Una vez convencido de mi vocación, dedicando mi vida a Dios y al prójimo, comencé una vida llena de oración, del descubrimiento de Dios.
Aprendí a verte en todas partes. En mi familia, en mis amigos y principalmente en  la naturaleza.
Conocí mucha gente que quiere verte al menos una vez en toda su vida. Conocí también gente que te ve a cada instante. Definí mi vida como un espacio de santidad para disfrutar siempre de tu presencia.
Visité una quinta de los hermanos cristianos en el Valle de los Chillos, muy bonita ya que era grande con muchos jardines e inclusive un pequeño lago donde había un par de botes para remar. Conversé con otros niños y jóvenes que habían optado por su vocación y ya vivian en esta maravillosa quinta.  Hacían deportes, estudiaban y oraban. A uno de ellos se le ocurrió hacer un poco de boxeo. Sacó unos guantes de cuero y me invitó a combatir. Todos estuvieron de acuerdo.  Antes de la pelea conversé con Xavier, así se llamaba este niño.  Me dijo que no se trataba de hacernos daño, que deberíamos fingir los golpes y nada más.
Comenzó la pelea en un ring improvisado y todos los demás hicieron un ruedo. Yo hice lo que me pidió Xavier, esto es, solamente señalar el golpe  en los cinco rounds de tres minutos pactados.

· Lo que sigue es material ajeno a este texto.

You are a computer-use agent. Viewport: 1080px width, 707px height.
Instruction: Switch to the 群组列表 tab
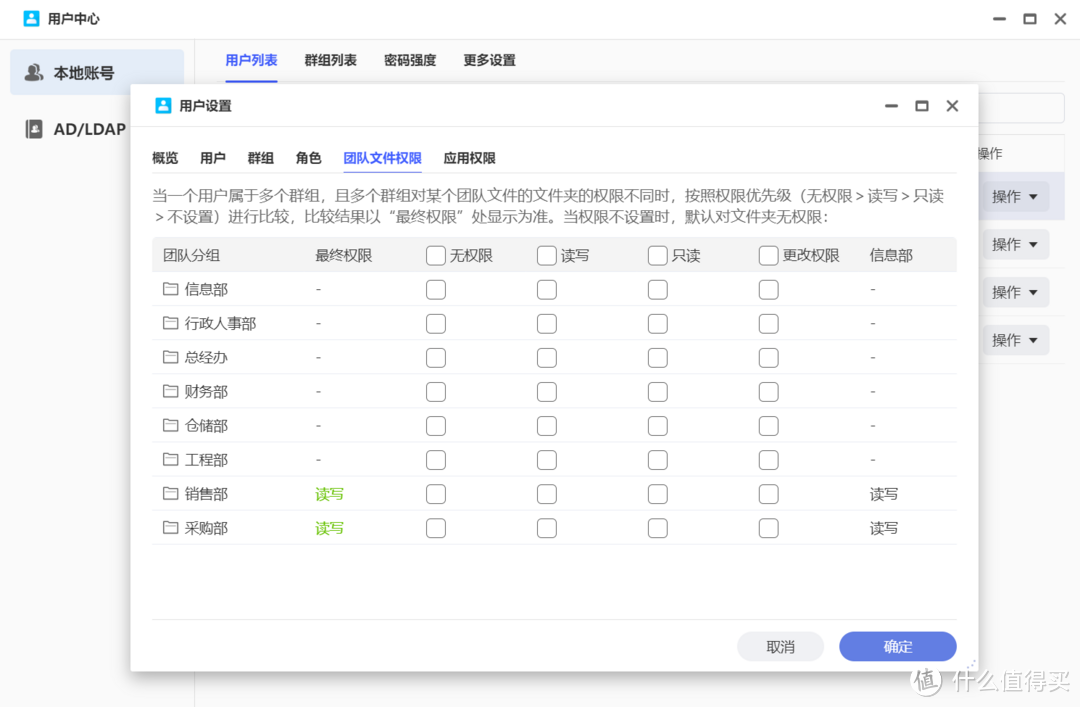331,60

El hizo todo lo contrario desde el comienzo, ya te puedes imaginar la paliza que me propinó.
Jesús me dijo que eso mismo me volvería a pasar muchas veces en la vida.
Luego mis hermanos y me decían que mi vocación era vivir en esa linda quinta, mi padre creía que me gustaba ser profesor.
Era tal mi convencimiento de hacerme lego, que todos mis compañeros rezaban al comenzar el día en el aula de clases, para que Dios conserve y no me quite este gran objetivo.